A United Nations summit to discuss how to protect the world's poor from the global economic crisis has been postponed after a chaotic political wrangle.
Rev Miguel d'Escoto Brockmann, the firebrand Nicaraguan priest who is president of the UN General Assembly, has infuriated member countries by pushing for a radical overhaul of the world economic order, including the creation of nine new international bodies.
Last week he was forced to announce that the meetings, due to take place in New York on Monday, would be postponed for almost a month, as embarrassed heads of state pulled out after negotiations stalled.
"We believe that success will depend on a positive and forward-looking outcome document and the active engagement of the political leadership of the member states at the highest possible level," d'Escoto Brockmann said in a letter to UN ambassadors, delaying the summit.
The Conference on the World Financial and Economic Crisis and its Impact on Development was meant to give the poorest countries a say in the debate about how the global system should be reformed in the wake of the credit crunch.
Nobel prize-winning American economist Joseph Stiglitz chaired a commission which produced a report for the conference in March, calling for a massive increase in overseas aid to allow developing countries to carry out their own banking bailouts, like their richer counterparts.
UN insiders say d'Escoto Brockmann caused chaos by tabling a much more radical draft agreement at the last moment. "It was basically Leninist," said one person familiar with the talks.
At Gordon Brown's G20 London summit in April, the IMF received a massive boost which trebled its resources. Anti-poverty campaigners have since become increasingly concerned that by consolidating the power of the Washington-based lender, the G20 governments have pre-empted efforts to rewrite the rules of the international economic system.
They had hoped the UN conference would allow a wider range of countries to contribute to the debate.
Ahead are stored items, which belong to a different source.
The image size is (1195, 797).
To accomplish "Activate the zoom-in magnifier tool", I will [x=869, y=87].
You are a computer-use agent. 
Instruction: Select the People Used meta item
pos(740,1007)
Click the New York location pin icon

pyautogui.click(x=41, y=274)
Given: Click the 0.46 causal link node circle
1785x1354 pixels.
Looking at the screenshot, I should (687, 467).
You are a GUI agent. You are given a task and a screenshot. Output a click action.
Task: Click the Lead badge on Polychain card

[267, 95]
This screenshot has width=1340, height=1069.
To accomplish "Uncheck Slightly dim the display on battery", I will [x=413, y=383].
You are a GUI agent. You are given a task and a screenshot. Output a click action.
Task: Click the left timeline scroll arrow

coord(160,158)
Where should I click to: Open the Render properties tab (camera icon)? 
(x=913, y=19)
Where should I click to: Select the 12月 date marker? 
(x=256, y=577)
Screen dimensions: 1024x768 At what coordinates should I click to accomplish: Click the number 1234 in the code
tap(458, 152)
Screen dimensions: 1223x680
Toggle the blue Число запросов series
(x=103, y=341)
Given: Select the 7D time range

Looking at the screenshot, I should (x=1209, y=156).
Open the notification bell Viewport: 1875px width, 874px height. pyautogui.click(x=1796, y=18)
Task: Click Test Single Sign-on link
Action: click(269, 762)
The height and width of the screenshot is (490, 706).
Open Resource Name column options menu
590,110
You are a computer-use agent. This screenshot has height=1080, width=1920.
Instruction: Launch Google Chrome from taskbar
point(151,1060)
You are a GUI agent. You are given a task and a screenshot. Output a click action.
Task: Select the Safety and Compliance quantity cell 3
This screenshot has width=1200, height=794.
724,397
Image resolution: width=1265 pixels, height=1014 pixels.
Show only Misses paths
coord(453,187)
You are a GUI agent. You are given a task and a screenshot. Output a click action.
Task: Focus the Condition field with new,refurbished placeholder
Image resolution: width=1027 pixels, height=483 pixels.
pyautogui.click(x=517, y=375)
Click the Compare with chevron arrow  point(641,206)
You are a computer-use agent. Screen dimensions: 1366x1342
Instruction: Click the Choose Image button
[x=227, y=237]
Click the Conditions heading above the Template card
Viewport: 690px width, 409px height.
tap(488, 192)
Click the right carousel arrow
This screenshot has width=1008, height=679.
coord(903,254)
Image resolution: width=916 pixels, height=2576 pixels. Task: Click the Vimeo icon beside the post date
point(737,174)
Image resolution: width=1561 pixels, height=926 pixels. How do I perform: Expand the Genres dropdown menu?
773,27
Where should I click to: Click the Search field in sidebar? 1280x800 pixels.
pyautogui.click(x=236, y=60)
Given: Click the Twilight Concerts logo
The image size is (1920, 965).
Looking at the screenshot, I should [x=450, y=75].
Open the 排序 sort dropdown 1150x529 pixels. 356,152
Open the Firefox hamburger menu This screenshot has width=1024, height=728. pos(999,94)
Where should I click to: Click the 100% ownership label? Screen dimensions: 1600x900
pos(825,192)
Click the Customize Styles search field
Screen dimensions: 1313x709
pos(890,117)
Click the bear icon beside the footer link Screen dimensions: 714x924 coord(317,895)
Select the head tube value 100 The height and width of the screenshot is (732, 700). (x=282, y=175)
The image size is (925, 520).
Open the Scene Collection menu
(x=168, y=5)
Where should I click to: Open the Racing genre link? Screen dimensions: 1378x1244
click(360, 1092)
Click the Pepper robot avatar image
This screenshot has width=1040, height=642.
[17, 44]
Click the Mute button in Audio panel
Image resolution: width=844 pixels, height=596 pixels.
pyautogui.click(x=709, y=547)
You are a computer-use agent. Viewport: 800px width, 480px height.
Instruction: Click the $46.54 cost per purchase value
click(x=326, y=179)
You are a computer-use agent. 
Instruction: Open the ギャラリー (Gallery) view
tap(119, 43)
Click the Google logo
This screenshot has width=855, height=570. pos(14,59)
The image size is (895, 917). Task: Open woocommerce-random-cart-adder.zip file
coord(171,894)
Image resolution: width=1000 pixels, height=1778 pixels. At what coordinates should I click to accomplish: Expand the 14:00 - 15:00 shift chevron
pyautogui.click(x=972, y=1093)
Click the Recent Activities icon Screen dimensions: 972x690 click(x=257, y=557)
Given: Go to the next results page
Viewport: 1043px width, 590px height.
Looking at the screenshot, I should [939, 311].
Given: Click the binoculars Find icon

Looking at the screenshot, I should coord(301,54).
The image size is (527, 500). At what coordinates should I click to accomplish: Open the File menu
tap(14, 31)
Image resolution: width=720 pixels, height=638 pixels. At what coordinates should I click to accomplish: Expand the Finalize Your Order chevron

Duncan Green, head of research at Oxfam, said with political momentum for a radical response to the crisis fading, there was a risk of the summit producing little but warm words. "The poorest countries are suffering from a crisis which they didn't create. The only guarantee of having their voices heard is if they're at the table; and the only place they're at the table is the UN."
Britain had planned to send Development Minister and Brown ally Douglas Alexander to the summit, but decided to send civil servants instead.
UN insiders are also concerned it has failed to react speedily enough to the crisis, allowing the G8 and G20 to co-ordinate the world's response.